» **Quoted passage**:
• • • • •

The Worst Advice Always Starts With “You Should…”

This past summer I did a post titled 4 Words I Don’t Like. Somehow I neglected to add the worst offender and that is the phrase “you should”. I have discovered that the absolute worst advice always starts with “you should”. People who use statements beginning with “you should” tend to be poor listeners and often dish out advice not as a way to help others but as a way to demonstrate they have superior knowledge and to get credit when the advice is executed.

When someone tells us what we should be doing or paying attention to, we can become defensive, because implied in the statement is that it is something we aren’t currently doing. Why aren’t you currently doing what you should be doing? I am FAR LESS receptive to advice when someone phrases it as something I should be doing.

As individuals, if we sense we are being pushed into doing something that isn’t of our own free will, we will sometimes reject even excellent advice. This is called counterwill. I was first exposed to the term counterwill in the excellent book Scattered Minds by Dr. Gabor Mate.

• • • • •

» **Material for this task**:

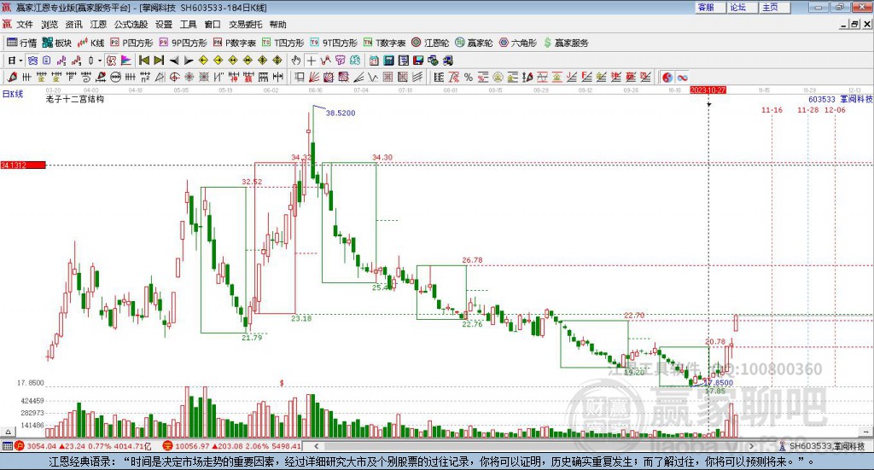Click the infinity symbol icon

[x=683, y=77]
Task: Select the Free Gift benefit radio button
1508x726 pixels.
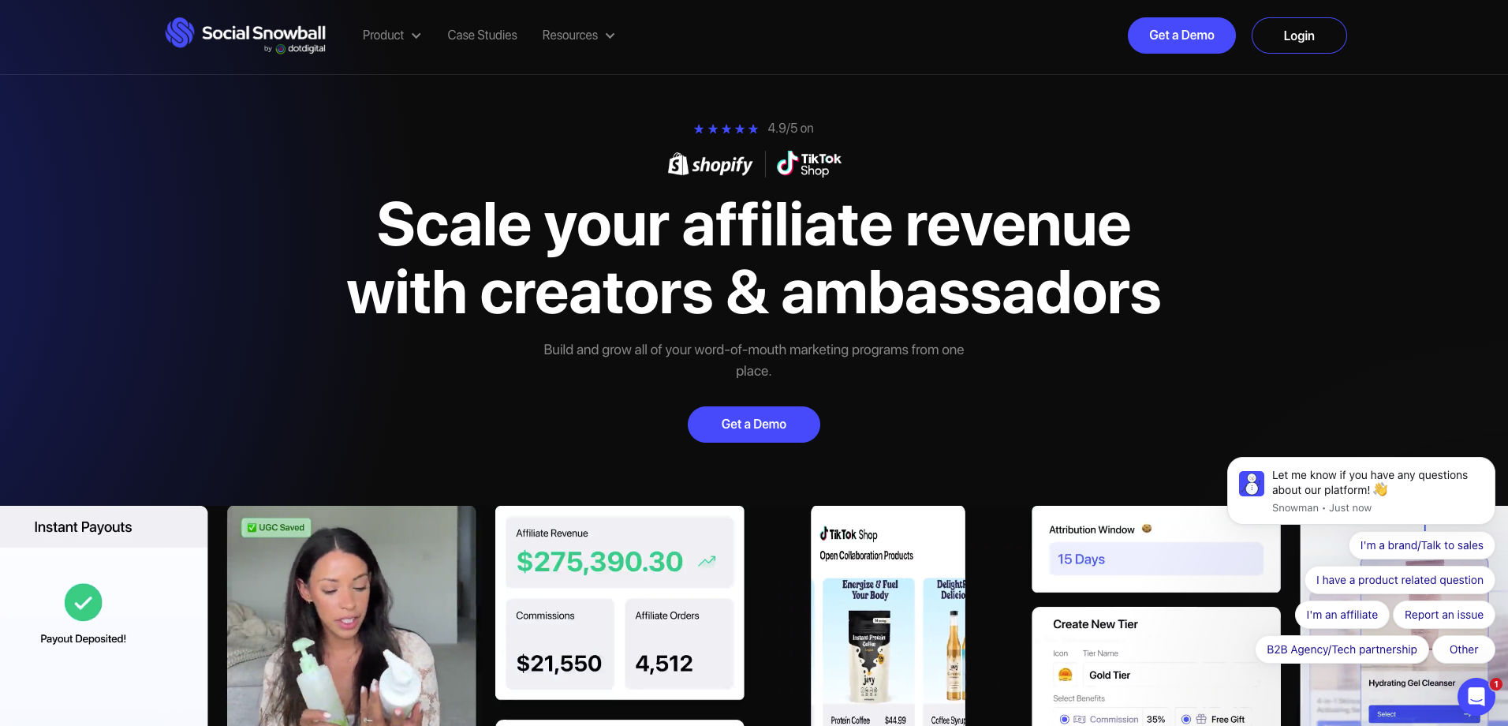Action: click(1186, 719)
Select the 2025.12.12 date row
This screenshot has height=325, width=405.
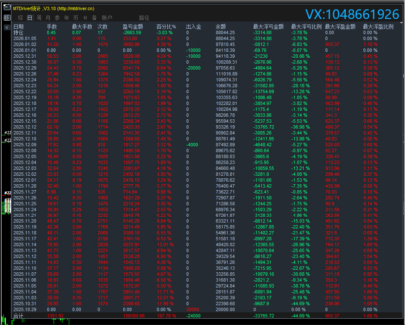pos(25,127)
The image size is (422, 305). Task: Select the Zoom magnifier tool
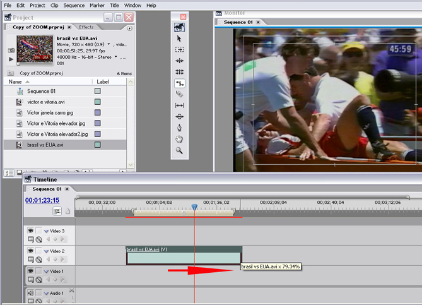[179, 150]
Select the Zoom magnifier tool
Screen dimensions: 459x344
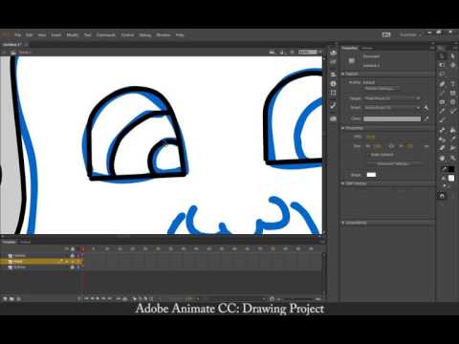click(452, 158)
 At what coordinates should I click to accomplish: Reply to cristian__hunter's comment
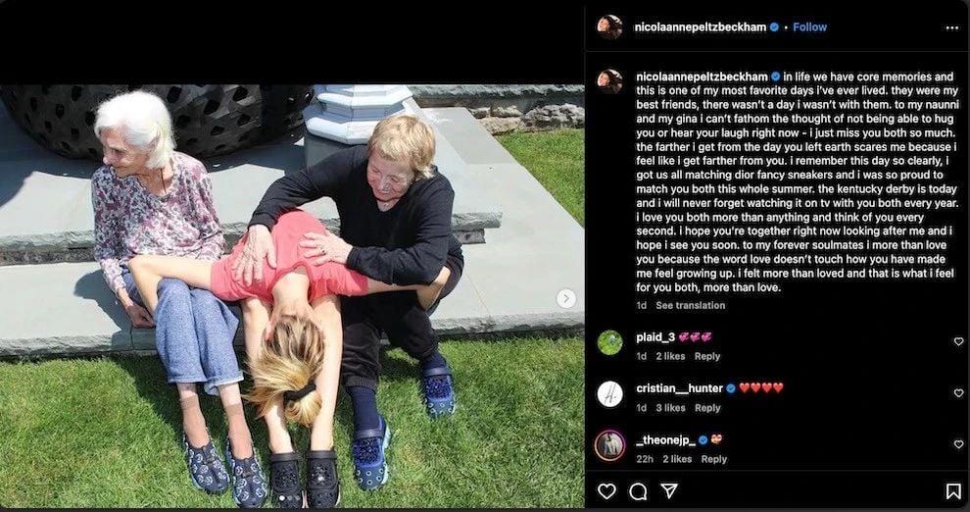(707, 408)
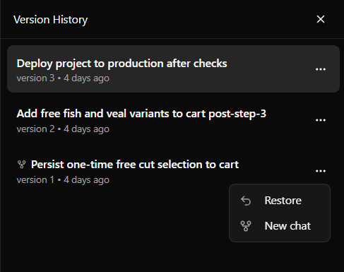Choose Restore from the context menu
The image size is (344, 272).
(280, 201)
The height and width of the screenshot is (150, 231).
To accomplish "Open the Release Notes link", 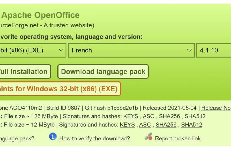I will [x=216, y=108].
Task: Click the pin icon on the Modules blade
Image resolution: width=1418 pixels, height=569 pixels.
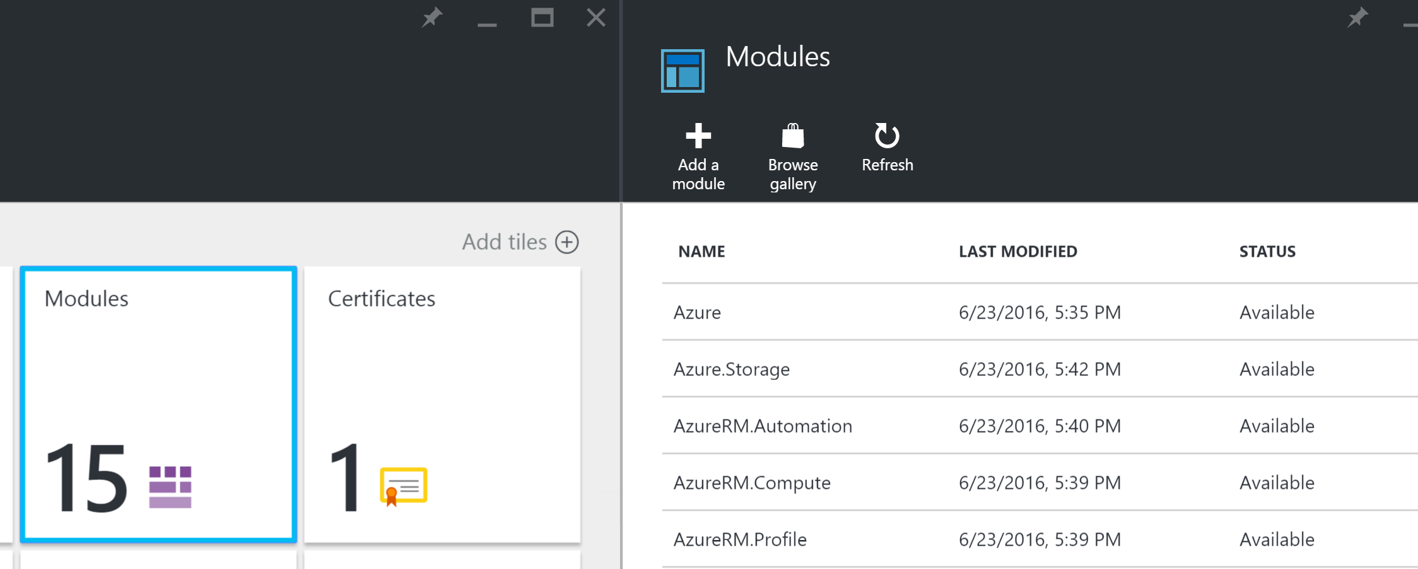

• • • • •

» **Actions to take**:
1. Shorten the paragraph of the post on advice that begins "When someone tells us what we should be doing" and keep its main facts.
2. Copy out the part of the listing that starts at its first line and ends at the line containing "pos(25,127)", including both of those lines. Leave the pictures out.
The listing has no connection to the post on advice that comes before it.

» **Solution list**:
1. Being told what we should do can make us defensive, since it implies we aren't already doing it. Advice phrased as "should" is far less welcome.

2.
Click the infinity symbol icon

[x=683, y=77]
Task: Select the Free Gift benefit radio button
1508x726 pixels.
Action: click(1186, 719)
Select the 2025.12.12 date row
This screenshot has height=325, width=405.
pos(25,127)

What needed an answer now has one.